▶ [Exercise description]: Shown below are entries with pictures; the line with "Click info icon next to price change" through the line with "Click the info icon next to report title" is the span to retype exactly, and the pictures stay out.

══ Data shown ══

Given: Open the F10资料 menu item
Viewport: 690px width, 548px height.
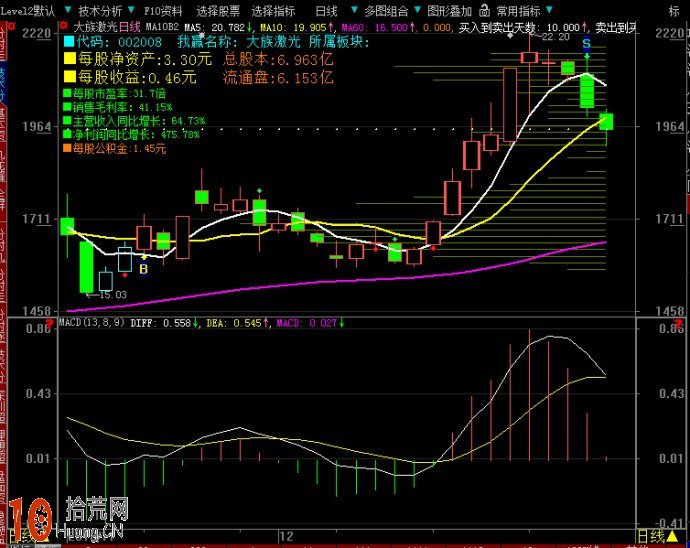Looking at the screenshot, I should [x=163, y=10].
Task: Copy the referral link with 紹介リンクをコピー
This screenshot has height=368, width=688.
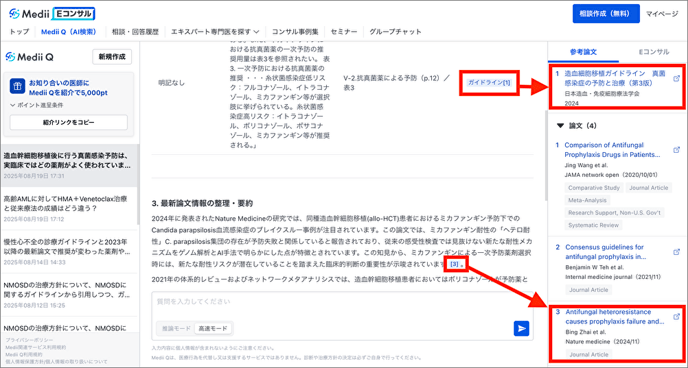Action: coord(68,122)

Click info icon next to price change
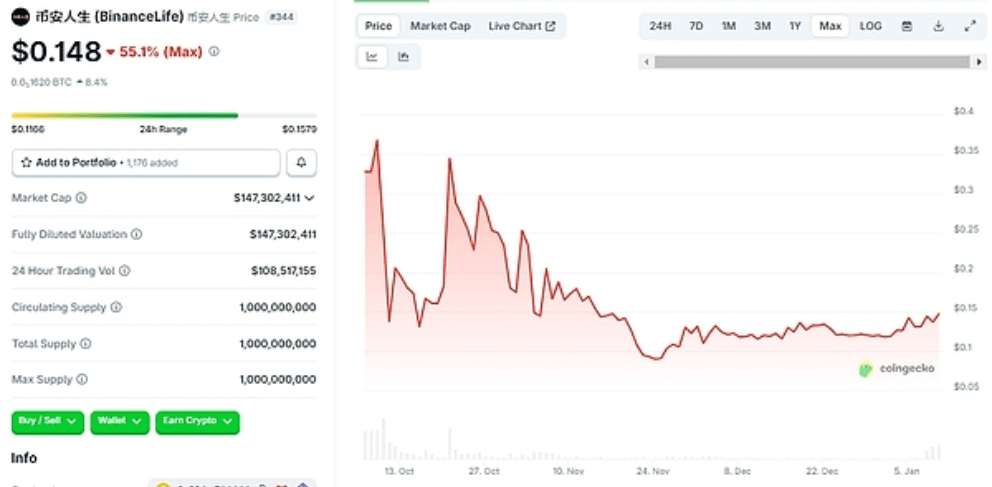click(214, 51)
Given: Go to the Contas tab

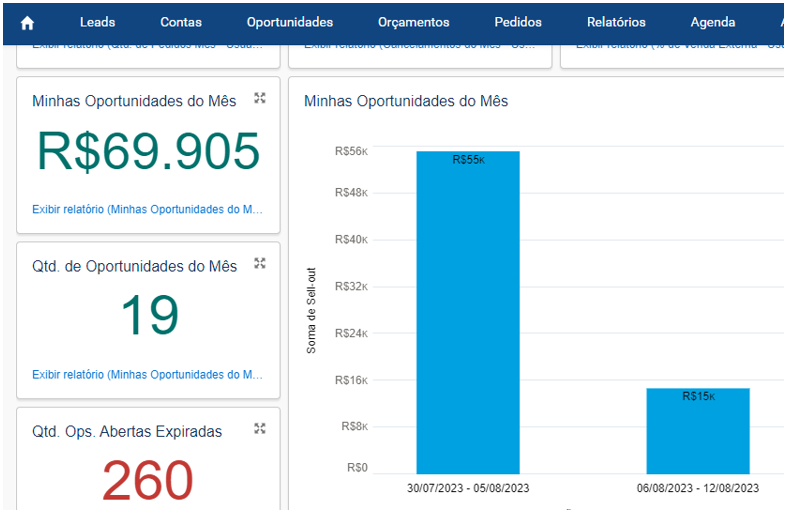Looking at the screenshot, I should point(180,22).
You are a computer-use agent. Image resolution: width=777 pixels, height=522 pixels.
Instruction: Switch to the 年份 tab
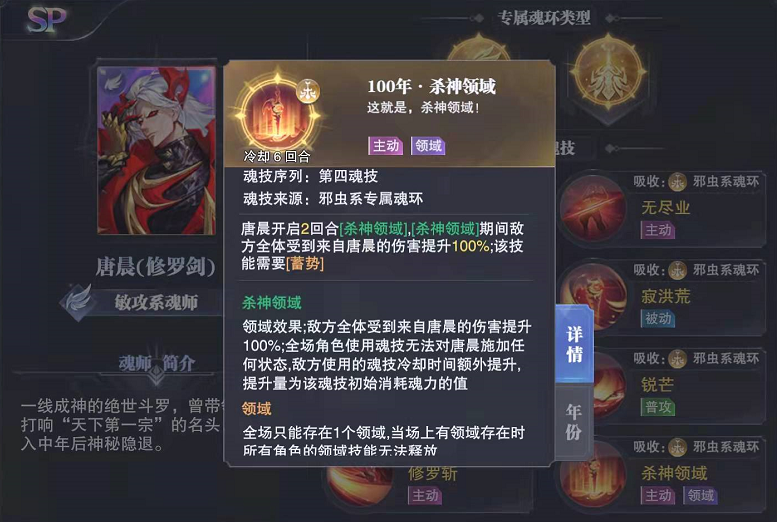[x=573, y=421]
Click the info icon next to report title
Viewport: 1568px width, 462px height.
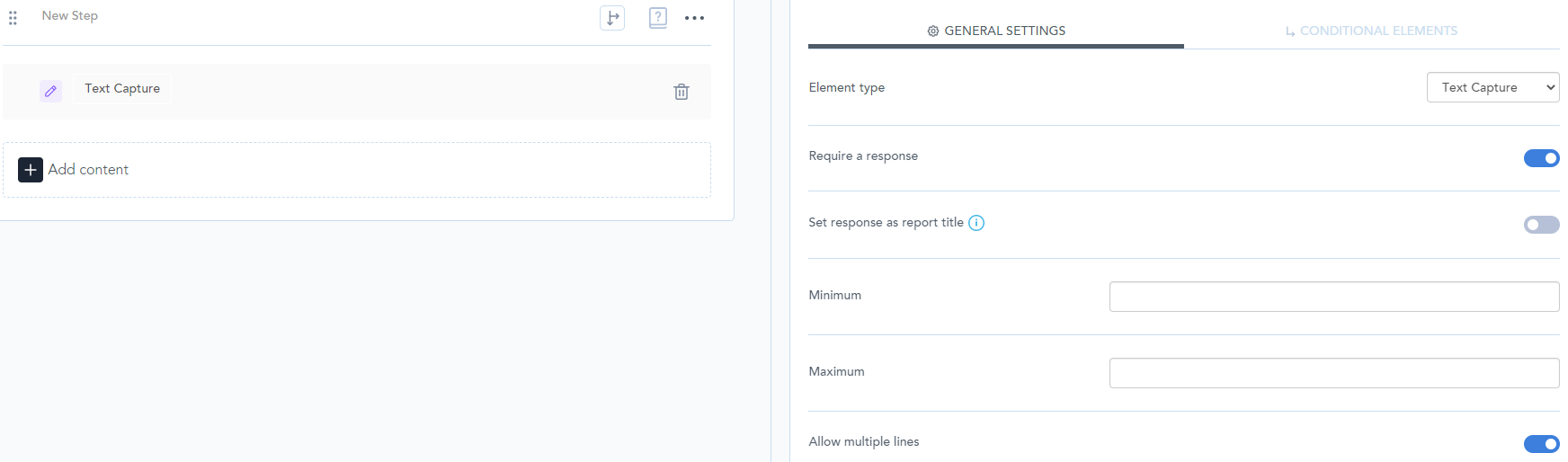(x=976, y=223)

═══

▶ [Written response]:
Click info icon next to price change
click(214, 51)
Given: Go to the Contas tab

Looking at the screenshot, I should point(180,22).
You are a computer-use agent. Image resolution: width=777 pixels, height=522 pixels.
Instruction: Switch to the 年份 tab
[x=573, y=421]
Click the info icon next to report title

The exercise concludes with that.